During the Dominican War of Independence, he commanded a battalion at the Battle of Sabana Larga (January 24, 1856) against the invading troops of Haitian Emperor Faustin I.

When the Cibaeño Revolution began to depose Buenaventura Báez from the presidency of the Dominican Republic, he acted under the orders of General Matías Ramón Mella in the eviction of Parmentier from the Samaná fortification, and was promoted to brigadier general at the end of the campaign. Shortly afterward, he acquired a farm in Los Llanos de Pérez that he dedicated to the cultivation of sugarcane.

When the annexation to Spain was proclaimed on March 18, 1861, he was military chief of Moca and when an armed uprising against Pedro Santana and the Spanish took place in that town, Suero introduced himself in disguise among the mutineers and managed to dominate the situation. Months later he moved to the Puerto Plata command.
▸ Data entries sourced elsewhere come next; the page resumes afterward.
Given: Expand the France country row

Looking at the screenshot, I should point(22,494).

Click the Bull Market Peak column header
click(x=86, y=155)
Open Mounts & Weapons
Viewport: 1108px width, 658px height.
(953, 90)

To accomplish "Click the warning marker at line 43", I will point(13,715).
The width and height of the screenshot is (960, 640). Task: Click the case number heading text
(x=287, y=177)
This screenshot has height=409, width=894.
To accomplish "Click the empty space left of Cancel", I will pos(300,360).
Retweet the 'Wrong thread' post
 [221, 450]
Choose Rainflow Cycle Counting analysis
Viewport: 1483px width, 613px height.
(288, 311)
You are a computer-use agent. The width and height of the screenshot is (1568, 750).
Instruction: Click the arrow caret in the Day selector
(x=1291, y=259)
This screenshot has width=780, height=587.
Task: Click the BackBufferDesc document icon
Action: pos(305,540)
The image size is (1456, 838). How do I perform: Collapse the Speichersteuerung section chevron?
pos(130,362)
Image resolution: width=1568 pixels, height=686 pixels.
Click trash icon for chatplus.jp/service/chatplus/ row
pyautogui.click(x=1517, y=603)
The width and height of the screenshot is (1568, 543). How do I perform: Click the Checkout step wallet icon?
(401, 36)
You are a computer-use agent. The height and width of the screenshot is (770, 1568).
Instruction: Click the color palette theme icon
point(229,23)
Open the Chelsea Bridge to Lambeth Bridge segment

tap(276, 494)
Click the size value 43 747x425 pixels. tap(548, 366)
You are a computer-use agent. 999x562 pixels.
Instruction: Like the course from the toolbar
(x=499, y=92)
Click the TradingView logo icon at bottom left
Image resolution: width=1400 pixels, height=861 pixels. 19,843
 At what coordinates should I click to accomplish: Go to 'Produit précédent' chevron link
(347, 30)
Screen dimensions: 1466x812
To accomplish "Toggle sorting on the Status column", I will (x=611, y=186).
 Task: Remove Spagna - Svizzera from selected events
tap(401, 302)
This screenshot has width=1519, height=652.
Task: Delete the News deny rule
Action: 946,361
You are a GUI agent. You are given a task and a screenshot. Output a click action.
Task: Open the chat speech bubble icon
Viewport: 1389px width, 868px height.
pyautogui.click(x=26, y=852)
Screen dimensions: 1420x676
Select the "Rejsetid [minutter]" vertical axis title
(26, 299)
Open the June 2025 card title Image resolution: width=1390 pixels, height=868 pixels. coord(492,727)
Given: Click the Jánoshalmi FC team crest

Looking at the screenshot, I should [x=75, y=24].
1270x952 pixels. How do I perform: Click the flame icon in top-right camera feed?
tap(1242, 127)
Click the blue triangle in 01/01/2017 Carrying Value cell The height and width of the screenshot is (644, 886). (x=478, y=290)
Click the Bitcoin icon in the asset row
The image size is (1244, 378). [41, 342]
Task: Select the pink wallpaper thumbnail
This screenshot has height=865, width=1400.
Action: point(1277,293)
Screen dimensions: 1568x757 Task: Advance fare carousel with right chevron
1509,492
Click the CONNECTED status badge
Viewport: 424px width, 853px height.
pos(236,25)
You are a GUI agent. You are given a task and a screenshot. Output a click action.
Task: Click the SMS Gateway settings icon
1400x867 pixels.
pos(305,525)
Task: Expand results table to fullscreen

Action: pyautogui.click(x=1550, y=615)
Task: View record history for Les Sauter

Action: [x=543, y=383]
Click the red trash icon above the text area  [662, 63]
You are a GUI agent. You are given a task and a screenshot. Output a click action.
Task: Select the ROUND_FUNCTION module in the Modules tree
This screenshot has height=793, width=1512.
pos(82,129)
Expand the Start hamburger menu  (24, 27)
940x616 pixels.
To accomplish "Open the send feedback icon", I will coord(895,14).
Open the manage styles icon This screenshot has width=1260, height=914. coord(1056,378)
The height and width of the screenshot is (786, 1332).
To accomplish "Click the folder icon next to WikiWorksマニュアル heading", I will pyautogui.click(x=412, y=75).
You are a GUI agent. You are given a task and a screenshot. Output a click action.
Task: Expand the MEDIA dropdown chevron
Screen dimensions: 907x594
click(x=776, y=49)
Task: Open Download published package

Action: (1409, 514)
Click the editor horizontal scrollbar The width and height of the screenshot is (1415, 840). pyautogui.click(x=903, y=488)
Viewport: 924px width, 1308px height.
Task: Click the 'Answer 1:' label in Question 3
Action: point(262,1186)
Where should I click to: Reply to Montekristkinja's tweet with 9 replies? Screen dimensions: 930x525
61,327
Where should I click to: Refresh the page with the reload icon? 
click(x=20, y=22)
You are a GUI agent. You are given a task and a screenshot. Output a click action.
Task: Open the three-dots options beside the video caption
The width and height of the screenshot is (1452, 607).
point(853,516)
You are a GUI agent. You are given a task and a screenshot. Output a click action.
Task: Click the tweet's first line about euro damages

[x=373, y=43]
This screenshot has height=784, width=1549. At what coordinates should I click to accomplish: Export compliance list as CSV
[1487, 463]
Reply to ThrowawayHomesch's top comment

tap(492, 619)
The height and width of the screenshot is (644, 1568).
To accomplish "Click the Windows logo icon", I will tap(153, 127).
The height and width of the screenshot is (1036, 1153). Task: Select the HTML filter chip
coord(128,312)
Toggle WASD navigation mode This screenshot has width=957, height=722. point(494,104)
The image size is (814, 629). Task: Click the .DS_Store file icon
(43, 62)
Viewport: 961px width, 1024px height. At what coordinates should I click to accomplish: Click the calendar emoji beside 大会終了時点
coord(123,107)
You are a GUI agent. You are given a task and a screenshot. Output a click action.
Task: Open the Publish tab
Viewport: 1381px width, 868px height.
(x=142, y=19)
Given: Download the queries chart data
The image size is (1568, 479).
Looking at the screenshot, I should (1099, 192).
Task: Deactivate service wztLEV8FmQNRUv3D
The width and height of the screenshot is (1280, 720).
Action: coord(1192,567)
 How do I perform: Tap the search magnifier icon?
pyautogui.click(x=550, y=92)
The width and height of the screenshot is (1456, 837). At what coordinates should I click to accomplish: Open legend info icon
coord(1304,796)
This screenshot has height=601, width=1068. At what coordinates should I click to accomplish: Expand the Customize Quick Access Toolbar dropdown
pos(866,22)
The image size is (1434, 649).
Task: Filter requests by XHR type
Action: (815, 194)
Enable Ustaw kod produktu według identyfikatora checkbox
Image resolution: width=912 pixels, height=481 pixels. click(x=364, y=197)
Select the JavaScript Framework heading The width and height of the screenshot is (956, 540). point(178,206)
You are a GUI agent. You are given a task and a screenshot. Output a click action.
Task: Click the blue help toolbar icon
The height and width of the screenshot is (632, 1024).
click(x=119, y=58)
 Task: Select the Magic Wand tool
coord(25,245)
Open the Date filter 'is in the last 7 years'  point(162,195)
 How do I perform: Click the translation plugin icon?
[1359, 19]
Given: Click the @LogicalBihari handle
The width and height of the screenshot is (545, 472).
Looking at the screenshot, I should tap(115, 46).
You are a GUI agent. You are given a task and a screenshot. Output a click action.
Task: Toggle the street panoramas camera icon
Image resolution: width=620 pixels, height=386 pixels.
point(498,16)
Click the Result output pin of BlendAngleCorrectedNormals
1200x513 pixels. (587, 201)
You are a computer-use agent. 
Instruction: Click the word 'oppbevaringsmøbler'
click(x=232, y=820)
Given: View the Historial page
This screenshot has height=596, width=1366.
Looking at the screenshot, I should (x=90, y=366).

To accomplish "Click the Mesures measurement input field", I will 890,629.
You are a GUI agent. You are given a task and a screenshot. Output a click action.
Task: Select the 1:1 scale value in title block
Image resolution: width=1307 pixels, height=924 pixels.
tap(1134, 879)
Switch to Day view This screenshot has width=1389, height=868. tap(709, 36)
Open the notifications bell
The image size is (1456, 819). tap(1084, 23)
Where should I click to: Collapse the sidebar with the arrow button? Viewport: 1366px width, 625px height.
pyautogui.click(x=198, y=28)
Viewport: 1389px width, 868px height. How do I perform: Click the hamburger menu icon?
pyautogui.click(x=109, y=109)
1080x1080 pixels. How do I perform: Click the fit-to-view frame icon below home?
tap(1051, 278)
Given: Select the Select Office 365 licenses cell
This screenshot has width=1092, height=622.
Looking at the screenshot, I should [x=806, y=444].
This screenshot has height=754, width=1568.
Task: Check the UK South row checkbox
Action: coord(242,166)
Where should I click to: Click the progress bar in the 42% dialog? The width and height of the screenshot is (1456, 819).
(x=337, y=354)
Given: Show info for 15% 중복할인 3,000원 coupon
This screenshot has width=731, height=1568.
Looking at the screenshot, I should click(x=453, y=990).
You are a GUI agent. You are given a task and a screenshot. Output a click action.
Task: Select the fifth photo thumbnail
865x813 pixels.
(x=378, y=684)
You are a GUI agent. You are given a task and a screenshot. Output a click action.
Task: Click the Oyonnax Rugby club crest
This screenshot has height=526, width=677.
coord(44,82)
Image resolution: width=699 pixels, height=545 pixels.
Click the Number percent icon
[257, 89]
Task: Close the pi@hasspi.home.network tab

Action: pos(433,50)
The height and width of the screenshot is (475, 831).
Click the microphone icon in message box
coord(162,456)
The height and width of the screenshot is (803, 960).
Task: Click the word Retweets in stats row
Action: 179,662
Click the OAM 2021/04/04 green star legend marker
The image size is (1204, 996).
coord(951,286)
As a consequence of the uprisings in Santiago and Guayubín in February 1863, which would escalate into the Dominican Restoration War, he accompanied the Spanish brigadier Manuel Buceta as he passed through Monte Cristi, but a few days later he returned to his position because his presence on the Line was not necessary. After the Grito del Capotillo on August 16, Suero and the Peninsular colonel Cappa left Puerto Plata to reinforce the garrison of Santiago, surrounded by Dominican patriots, making their way to the San Luis Fortress. The restorers reacted energetically and the Spaniards left the plaza heading to Puerto Plata, where Suero remained for a month confronting the insurgents in the surrounding cantons. He then embarked for Santo Domingo in order to join the Guanuma camp. Being military chief of the San Antonio de Guerra post, he went out to reconnoitre his jurisdiction, and upon reaching the crossing of the Yabacao River, a bloody scuffle broke out between his forces and those of one of the restoration leaders, Gregorio Luperón, without any of them of both sides emerging victorious. He finished the heat of combat and while he was discussing the encounter with his officers, a bullet seriously wounded him.

==Death==
He died on March 19, 1864. General Juan Suero died before the end of the war, which is why he did not accompany Máximo Gómez and Eusebio Puello, who were evacuated to Cuba at the end of the war along with the military units they served. Some of these soldiers, like the latter, continued to serve the interest of Spain. While others, like the former, joined the ranks of the "Mambises" who had waged the Ten Years' War against the Spanish. They were excellent warriors trained on the Dominican battlefields.

==Historiagraphy==
Serum, (despite later joining the royalist forces), was one of the many prominent black leaders during the Dominican War of independence. A Dominican of dark complexion, he was described as "tall, stocky, arrogant, gallant and very nice. He used an expansive, although poorly chosen, language. Neat in dress, he loaded himself with rings and gold chains... The watch pendant had the masonic sign of the campaś and the square..." Manifestations all of the urbanized Creole type and passed through the crucible of leadership, who did not lose never the respect of the compadrazgo, he had the cult of friendship, made the pledged word a formal commitment, and believed in honor and recognized the need to maintain the formulas that was inherited.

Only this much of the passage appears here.